Ideas: seeking maximum matrix, each element is seeking height * leftmost less than his first one element to the right of the first is less than the distance between his element;
The first such demand around the minimum, we use a monotonically increasing stack can be completed.

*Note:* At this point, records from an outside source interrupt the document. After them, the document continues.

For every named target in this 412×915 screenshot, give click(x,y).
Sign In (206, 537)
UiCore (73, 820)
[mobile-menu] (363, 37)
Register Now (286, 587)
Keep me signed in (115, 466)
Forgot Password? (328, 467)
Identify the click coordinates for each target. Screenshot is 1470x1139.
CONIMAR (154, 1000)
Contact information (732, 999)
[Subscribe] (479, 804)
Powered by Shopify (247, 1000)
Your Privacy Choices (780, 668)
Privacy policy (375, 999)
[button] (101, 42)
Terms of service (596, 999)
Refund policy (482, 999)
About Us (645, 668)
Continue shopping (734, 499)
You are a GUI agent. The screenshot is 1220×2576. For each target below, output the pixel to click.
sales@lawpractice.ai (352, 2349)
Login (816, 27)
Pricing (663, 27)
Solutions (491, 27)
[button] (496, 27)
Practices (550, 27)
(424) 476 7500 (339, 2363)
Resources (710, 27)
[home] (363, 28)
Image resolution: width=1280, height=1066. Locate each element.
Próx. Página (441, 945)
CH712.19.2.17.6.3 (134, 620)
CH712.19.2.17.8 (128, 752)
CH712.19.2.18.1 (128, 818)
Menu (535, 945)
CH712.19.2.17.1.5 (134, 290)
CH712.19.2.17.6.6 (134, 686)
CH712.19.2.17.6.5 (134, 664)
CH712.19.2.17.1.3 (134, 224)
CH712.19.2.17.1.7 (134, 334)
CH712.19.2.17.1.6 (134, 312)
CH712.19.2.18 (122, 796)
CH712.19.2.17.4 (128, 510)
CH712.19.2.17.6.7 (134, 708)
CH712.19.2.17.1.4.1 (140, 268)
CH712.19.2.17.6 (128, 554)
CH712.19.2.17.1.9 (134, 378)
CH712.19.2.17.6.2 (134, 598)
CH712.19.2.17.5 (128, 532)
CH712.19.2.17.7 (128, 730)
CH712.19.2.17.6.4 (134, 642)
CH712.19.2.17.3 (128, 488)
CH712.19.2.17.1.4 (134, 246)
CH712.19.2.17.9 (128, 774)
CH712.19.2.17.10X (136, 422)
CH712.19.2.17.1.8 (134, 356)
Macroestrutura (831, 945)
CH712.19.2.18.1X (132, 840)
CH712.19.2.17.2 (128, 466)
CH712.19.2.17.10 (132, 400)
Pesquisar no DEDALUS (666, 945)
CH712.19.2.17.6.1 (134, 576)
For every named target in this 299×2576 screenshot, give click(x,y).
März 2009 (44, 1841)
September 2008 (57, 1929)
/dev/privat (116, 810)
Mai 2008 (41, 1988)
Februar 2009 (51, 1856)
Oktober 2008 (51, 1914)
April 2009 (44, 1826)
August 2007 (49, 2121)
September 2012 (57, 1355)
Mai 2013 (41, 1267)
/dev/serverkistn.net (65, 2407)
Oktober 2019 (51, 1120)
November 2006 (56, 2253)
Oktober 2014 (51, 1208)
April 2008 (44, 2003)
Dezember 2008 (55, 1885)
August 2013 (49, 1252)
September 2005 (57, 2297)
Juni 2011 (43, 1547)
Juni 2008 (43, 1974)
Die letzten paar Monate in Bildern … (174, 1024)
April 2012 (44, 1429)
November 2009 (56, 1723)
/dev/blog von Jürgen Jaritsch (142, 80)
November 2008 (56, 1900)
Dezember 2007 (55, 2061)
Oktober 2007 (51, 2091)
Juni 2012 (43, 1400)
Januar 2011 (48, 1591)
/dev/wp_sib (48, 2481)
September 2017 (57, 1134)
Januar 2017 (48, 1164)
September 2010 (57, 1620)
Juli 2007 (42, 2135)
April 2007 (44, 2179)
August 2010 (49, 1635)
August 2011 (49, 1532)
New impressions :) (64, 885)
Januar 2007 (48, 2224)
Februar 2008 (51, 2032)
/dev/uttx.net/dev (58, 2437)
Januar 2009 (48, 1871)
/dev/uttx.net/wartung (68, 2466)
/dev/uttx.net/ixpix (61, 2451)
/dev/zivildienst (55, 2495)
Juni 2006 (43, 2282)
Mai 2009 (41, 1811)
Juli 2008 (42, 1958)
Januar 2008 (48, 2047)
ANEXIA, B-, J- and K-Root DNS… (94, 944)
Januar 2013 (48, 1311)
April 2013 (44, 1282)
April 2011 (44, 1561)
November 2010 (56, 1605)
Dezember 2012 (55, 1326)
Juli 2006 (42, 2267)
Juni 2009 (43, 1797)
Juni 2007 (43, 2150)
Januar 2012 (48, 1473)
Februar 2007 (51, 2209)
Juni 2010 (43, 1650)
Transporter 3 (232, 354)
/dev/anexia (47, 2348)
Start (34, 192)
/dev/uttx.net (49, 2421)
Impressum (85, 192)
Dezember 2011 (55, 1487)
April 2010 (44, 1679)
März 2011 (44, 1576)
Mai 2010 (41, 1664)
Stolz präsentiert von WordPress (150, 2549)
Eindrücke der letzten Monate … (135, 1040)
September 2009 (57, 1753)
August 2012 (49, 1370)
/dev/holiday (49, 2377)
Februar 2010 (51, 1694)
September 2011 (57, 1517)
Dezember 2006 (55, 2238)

Note that stack is kept inside index; need to be calculated because the width, the height can be known by index; but not with the calculated height width; Trapping Rain Water descending stack is used; this minimum request by incrementing the stack;
public class Solution {
/**
* @param height: A list of integer
* @return: The area of largest rectangle in the histogram
*/
public int largestRectangleArea(int[] height) {
// 需要找到每个元素对应两边第一个最小的元素;
// 这题跟Trapping Rain Water 是反着的,这里需要用单调递增栈;
if(height == null || height.length == 0) return 0;
Stack<Integer> stack = new Stack<Integer>();
int max = 0;
for(int i = 0; i <= height.length; i++){
// -1是为了把栈里面所有的元素都弹出来计算的;1,2,3,4,5,-1
int item = (i == height.length) ? -1 : height[i];
while(!stack.isEmpty() && item <= height[stack.peek()]){
int h = height[stack.pop()]; // 踢出来元素的高度;
int left = stack.isEmpty() ? 0 : stack.peek() + 1; // 左边第一个小于他的下一个
int right = i-1; // 右边第一个小于他的前一个;
int area = h * (right - left + 1); //计算可能的矩阵;
max = Math.max(max, area);
}
stack.push(i);
}
return max;
}
}
Maximal Rectangle
Give you a two-dimensional matrix, with a weight False
and True
find one of the biggest rectangular, which makes the value of all True
output its area
Example
Sample 1
输入:
[
[1, 1, 0, 0, 1],
[0, 1, 0, 0, 1],
[0, 0, 1, 1, 1],
[0, 0, 1, 1, 1],
[0, 0, 0, 0, 1]
]
输出: 6
Ideas: The above problem a little bit changes, each row of seeking Histogram, can be O (n ^ 2) to do this problem;
public class Solution {
/**
* @param matrix: a boolean 2D matrix
* @return: an integer
*/
public int maximalRectangle(boolean[][] matrix) {
if(matrix == null || matrix.length == 0 || matrix[0].length == 0) {
return 0;
}
int m = matrix[0].length;
int[] height = new int[m];
int maxarea = 0;
for(int i = 0; i < matrix.length; i++) {
for(int j = 0; j < matrix[0].length; j++) {
if(i == 0) {
height[j] = matrix[0][j] == false ? 0 : 1;
} else {
height[j] = matrix[i][j] == false ? 0 : height[j] + 1;
}
}
maxarea = Math.max(maxarea, largestRectangleArea(height));
}
return maxarea;
}
private int largestRectangleArea(int[] height) {
if(height == null || height.length == 0) {
return 0;
}
Stack<Integer> stack = new Stack<Integer>();
int maxarea = 0;
for(int i = 0; i <= height.length; i++) {
int curt = (i == height.length) ? -1 : height[i];
while(!stack.isEmpty() && curt <= height[stack.peek()]){
int h = height[stack.pop()];
int left = stack.isEmpty() ? 0 : stack.peek() + 1;
int right = i - 1;
int area = h * (right - left + 1);
maxarea = Math.max(maxarea, area);
}
stack.push(i);
}
return maxarea;
}
}
Trapping Rain Water
Gives the n non-negative integer that represents a width of each region of the X-axis 1
of FIG altitude, the altitude is calculated how much catch up to FIG. (Area) of the rain.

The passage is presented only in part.